On arguera peut-être de l’indécence de mes mots, puisque 6,5 euros pour une place de ciné, 10 euros pour entrer dans l’exposition dédiée à Stanley Kubrick -monsieur K. comme j’aime ses films– ce n’est presque rien. C’est le presque qui m’étreint.

On s’en fout.

Oui, probablement. Mais quand même. Diviser le tarif par six et demi, ainsi que la pagination (mettons) du programme et concomitamment, ne favoriserait-il pas la venue en ces lieux somptueux de personnes qui s’en sentent (et qui de fait en sont) exclues ? Le cinéma est, avant d’être intellectuel et voué à quelque philie que ce soit, un moment de partage : comme dit ma tante « plus on est de fous, plus on rit ». Mais ce monde-là n’aime pas les fous. Il préfère les exclure. Par l’argent, aussi.

Nous étions une bonne quinzaine, ce dimanche-là donc, pour venir regarder ce soldat de papier

film soviétique en ce qu’il décrit une sorte de réalité de l’union des républiques socialistes soviétiques d’alors. Nous y verrions un médecin qui, petit à petit, la maladie aidant, l’alcool ne l’en soignant guère, s’en ira insensiblement vers une disparition inéluctable (comme elle l’est pour nous tous).

Données fournies

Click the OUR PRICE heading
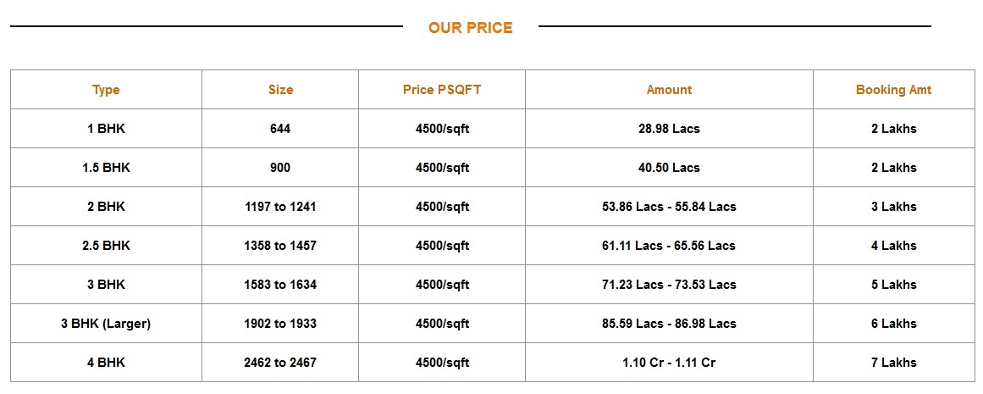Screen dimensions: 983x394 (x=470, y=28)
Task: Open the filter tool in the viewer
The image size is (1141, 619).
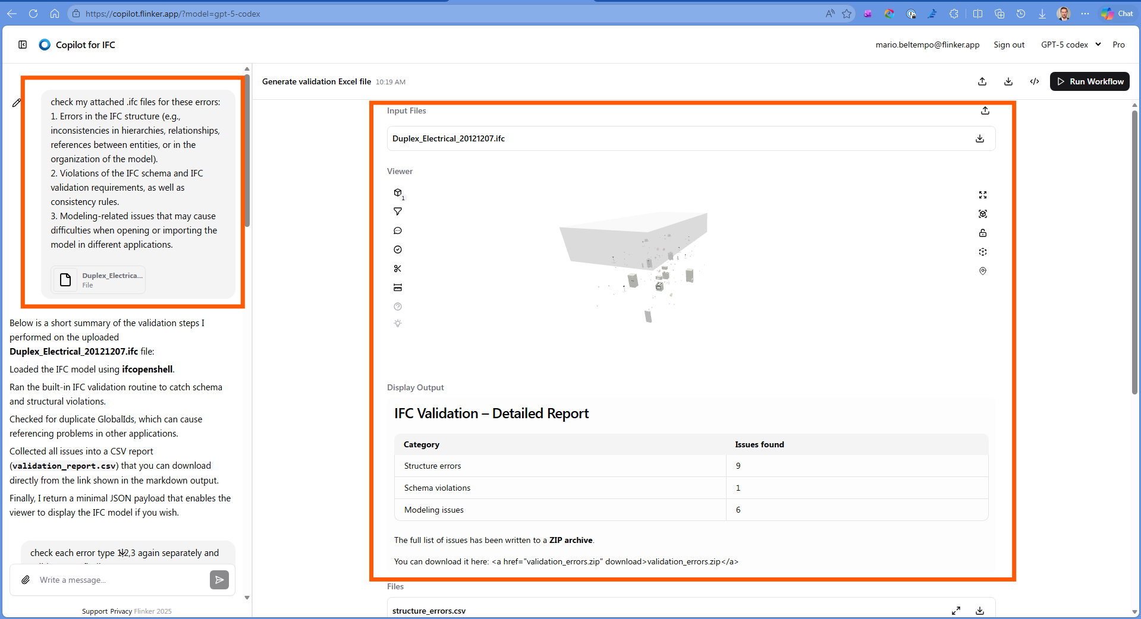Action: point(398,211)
...
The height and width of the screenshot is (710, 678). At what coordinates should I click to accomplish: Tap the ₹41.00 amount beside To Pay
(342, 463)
==
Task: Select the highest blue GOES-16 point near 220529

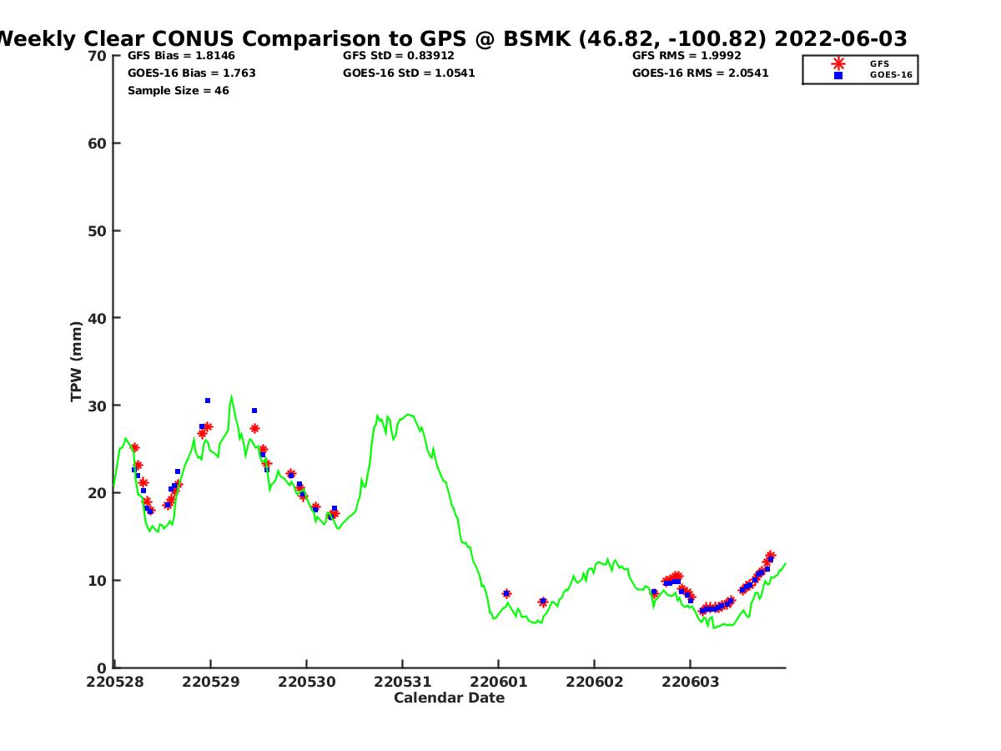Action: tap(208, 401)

Mise en pratique
1) Relevez tous les passages placés entre parenthèses dans le texte sur le prix des places de cinéma.
2) Recopiez le passage du texte sur le prix des places de cinéma qui va de "On arguera peut-être" jusqu’à "presque qui m’étreint." inclus.
3) Poursuivez le texte sur le prix des places de cinéma et la projection du dimanche à partir de sa dernière phrase.

Exercices corrigés
1)
- (mettons)
- (et qui de fait en sont)
- (comme elle l’est pour nous tous)

2)
On arguera peut-être de l’indécence de mes mots, puisque 6,5 euros pour une place de ciné, 10 euros pour entrer dans l’exposition dédiée à Stanley Kubrick -monsieur K. comme j’aime ses films– ce n’est presque rien. C’est le presque qui m’étreint.

3)
Entre temps, il aura soutenu sa thèse

se sera marié et aura tenté d’avoir des enfants,

et puis sera muté à Baïkonour, son cosmodrome au loin, probablement,

mais surtout la boue, la pluie et la dérision… 

Dans quelques plans, on découvrira sa mère

et son  père, médecin lui aussi (réussi à le capter, cet homme-est-ce un homme ? la littérature, comme le cinéma, aime à représenter les morts que nous ne (re)verrons jamais)

puis il les rejoindra. 

Gagarine le premier homme de tous les temps et de tout l’univers (jusqu’à preuve du contraire), Youri, je me souviens de lui je n’avais pas dix ans, avril 61, sous les traits d’un jeune homme blond, croquant des pommes, le premier homme de tous les temps donc à être envoyé en l’air, l’espace et la Terre de là-haut (c’était donc possible ?) et retour, le tout dans une sorte de boule d’acier,  le module de descente de cette fusée Vostok  (l’est ou l’orient, en russe), après les Spoutniks (compagnon, ou camarade en russe, ou lune ou satellite…) où des hommes avaient envoyé des chiens (la chienne Leïka) autour de leur planète.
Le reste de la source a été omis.